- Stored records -
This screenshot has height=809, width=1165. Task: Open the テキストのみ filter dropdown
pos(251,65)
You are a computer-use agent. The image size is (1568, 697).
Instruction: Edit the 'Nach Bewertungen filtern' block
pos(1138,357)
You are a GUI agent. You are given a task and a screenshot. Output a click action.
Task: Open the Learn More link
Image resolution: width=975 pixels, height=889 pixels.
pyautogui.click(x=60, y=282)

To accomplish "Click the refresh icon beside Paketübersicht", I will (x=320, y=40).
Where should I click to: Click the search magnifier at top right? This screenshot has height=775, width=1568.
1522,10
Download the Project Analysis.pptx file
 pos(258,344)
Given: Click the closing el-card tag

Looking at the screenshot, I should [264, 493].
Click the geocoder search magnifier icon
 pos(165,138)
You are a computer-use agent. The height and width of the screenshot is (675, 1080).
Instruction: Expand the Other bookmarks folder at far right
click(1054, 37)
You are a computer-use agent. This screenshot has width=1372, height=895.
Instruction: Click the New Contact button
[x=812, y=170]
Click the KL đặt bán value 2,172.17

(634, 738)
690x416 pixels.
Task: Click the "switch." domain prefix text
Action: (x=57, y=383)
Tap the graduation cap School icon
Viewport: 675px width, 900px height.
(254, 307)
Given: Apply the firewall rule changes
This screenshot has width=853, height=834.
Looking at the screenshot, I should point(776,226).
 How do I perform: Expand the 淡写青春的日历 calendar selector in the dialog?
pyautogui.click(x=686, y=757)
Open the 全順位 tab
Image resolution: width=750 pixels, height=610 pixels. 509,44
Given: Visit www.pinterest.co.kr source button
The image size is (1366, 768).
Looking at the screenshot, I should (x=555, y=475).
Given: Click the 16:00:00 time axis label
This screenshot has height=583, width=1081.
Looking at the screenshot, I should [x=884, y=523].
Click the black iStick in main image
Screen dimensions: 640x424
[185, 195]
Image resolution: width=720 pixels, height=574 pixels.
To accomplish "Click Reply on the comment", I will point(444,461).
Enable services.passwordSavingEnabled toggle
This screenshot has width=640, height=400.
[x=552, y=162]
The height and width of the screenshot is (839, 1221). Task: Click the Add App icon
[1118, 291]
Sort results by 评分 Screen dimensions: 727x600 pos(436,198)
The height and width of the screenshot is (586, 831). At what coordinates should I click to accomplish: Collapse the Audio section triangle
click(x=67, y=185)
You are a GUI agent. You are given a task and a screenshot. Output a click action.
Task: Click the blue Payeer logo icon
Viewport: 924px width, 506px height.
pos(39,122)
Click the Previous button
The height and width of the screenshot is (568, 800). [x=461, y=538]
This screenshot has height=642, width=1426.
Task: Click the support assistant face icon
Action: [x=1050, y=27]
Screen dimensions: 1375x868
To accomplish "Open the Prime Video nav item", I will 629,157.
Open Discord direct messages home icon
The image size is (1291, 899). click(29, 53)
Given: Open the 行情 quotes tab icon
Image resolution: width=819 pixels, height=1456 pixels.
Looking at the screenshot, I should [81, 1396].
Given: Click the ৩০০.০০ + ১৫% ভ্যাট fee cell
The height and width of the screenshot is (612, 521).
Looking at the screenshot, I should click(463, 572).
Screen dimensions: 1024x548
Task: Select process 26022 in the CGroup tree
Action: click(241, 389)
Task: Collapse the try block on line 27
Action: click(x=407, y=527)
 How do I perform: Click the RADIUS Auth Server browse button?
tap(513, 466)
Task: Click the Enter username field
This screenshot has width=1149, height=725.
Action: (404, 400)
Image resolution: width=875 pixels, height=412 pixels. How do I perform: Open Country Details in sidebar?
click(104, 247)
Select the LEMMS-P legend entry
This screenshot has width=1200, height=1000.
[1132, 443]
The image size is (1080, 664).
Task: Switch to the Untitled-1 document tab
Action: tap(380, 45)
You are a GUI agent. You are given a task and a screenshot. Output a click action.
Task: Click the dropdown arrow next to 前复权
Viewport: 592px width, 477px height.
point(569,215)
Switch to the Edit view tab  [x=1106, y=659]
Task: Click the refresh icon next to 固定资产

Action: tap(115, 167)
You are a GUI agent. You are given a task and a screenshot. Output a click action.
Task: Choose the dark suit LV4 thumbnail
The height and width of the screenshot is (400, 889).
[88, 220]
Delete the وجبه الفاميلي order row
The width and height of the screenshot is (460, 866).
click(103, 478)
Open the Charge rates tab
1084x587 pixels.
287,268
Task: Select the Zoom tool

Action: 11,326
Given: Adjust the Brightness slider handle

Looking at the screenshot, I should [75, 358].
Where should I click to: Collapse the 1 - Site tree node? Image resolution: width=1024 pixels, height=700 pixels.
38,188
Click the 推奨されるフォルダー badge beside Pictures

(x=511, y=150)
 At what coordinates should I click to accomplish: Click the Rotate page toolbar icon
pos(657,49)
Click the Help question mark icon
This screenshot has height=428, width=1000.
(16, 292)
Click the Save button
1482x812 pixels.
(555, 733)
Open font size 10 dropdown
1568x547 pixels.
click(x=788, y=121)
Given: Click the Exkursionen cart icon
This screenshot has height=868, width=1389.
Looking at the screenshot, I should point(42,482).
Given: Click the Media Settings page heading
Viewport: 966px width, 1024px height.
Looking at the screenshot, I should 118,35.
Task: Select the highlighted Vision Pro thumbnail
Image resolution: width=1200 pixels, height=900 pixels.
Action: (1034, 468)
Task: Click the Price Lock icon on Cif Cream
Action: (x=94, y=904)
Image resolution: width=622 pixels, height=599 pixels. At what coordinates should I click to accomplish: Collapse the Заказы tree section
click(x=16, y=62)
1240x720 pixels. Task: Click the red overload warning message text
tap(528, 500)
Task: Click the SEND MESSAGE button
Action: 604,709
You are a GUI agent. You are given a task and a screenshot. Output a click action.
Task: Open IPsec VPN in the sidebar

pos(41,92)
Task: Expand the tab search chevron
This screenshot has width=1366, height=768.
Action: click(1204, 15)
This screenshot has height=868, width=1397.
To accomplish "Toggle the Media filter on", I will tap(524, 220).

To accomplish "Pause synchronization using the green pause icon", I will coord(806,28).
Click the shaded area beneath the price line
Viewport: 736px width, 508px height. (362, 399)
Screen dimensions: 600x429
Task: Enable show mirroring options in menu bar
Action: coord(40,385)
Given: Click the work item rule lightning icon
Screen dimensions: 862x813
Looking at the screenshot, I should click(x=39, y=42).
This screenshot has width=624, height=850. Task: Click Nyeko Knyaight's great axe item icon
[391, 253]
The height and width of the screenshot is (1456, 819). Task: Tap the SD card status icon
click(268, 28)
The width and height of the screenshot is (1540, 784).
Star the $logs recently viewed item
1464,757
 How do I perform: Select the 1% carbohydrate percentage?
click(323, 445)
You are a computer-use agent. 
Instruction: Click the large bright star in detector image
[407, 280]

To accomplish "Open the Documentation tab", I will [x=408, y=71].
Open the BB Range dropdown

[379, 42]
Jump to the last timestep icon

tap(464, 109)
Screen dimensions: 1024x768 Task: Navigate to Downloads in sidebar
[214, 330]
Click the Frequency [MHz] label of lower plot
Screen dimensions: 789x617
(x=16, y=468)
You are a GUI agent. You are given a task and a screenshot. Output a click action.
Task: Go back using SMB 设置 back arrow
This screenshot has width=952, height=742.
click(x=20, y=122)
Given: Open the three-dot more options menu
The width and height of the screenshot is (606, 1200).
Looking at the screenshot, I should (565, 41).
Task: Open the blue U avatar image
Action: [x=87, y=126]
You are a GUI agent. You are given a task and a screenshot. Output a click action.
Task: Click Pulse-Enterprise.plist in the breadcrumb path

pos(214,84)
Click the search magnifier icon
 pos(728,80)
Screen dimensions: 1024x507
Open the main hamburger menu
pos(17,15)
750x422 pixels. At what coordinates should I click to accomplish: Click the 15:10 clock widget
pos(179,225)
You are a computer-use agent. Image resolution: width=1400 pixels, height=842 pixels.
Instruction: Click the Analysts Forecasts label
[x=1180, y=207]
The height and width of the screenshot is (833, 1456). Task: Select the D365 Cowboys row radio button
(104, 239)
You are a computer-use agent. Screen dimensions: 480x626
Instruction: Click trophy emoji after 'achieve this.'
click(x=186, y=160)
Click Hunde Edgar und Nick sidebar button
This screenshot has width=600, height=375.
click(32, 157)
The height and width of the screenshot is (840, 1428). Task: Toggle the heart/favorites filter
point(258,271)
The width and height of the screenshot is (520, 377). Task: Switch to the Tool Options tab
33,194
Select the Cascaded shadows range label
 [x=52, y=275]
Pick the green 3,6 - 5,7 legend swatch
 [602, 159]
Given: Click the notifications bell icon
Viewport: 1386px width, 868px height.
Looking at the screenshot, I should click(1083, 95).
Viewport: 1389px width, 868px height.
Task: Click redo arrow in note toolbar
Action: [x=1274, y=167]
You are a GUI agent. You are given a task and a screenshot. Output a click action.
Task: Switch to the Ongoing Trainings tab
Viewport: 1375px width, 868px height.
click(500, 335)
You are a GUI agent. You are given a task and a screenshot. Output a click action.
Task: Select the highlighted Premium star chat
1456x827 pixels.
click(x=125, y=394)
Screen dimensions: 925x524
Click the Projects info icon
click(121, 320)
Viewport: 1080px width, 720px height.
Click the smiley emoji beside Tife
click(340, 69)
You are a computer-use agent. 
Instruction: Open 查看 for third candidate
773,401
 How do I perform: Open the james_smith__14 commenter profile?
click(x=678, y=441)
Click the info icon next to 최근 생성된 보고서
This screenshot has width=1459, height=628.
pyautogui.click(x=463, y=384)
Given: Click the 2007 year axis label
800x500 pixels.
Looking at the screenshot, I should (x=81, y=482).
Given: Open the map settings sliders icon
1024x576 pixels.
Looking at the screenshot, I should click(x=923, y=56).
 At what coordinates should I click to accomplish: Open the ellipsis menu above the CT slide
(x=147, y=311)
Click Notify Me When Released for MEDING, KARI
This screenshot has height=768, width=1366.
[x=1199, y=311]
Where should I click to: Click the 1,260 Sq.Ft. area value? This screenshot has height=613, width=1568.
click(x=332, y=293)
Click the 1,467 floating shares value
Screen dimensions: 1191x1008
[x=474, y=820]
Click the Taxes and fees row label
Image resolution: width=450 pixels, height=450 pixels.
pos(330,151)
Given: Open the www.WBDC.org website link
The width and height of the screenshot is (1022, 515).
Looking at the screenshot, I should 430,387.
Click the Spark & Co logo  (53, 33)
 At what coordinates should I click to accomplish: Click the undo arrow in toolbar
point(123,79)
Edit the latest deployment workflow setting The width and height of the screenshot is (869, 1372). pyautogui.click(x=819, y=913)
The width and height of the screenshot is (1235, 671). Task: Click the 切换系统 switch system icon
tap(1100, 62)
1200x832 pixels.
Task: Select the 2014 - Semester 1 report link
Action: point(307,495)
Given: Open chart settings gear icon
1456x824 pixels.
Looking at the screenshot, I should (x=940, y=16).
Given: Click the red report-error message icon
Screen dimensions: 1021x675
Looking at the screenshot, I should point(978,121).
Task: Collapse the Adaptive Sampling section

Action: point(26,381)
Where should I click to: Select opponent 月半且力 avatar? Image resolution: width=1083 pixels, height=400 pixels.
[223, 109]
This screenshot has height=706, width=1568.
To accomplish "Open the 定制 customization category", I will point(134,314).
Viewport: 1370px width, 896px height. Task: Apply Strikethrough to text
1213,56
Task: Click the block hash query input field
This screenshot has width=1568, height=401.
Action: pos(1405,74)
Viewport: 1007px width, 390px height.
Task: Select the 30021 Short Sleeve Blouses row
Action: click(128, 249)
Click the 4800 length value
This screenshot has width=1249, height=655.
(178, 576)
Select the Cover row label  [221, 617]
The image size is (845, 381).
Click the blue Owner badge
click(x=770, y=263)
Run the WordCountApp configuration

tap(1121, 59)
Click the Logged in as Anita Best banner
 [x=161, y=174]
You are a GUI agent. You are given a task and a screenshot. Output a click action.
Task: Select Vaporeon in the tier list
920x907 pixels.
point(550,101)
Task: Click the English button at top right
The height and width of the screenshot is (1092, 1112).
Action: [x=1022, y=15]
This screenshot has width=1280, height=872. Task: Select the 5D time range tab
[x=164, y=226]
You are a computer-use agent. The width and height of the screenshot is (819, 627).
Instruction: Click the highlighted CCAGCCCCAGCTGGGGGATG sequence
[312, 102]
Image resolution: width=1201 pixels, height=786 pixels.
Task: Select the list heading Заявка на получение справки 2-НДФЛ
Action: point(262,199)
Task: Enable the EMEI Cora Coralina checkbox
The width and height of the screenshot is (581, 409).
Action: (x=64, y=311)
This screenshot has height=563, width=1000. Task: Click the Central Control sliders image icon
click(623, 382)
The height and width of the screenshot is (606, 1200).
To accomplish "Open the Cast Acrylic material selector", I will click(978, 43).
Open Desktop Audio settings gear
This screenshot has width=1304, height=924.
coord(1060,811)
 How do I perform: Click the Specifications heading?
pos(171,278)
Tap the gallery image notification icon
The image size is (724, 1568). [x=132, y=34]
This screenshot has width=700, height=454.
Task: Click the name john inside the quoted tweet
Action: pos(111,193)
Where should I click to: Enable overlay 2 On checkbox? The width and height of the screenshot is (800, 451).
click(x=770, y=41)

- Aim of the exercise -
Reply with one number: the count of lines in the entries that include the word "Media".

- Result -
2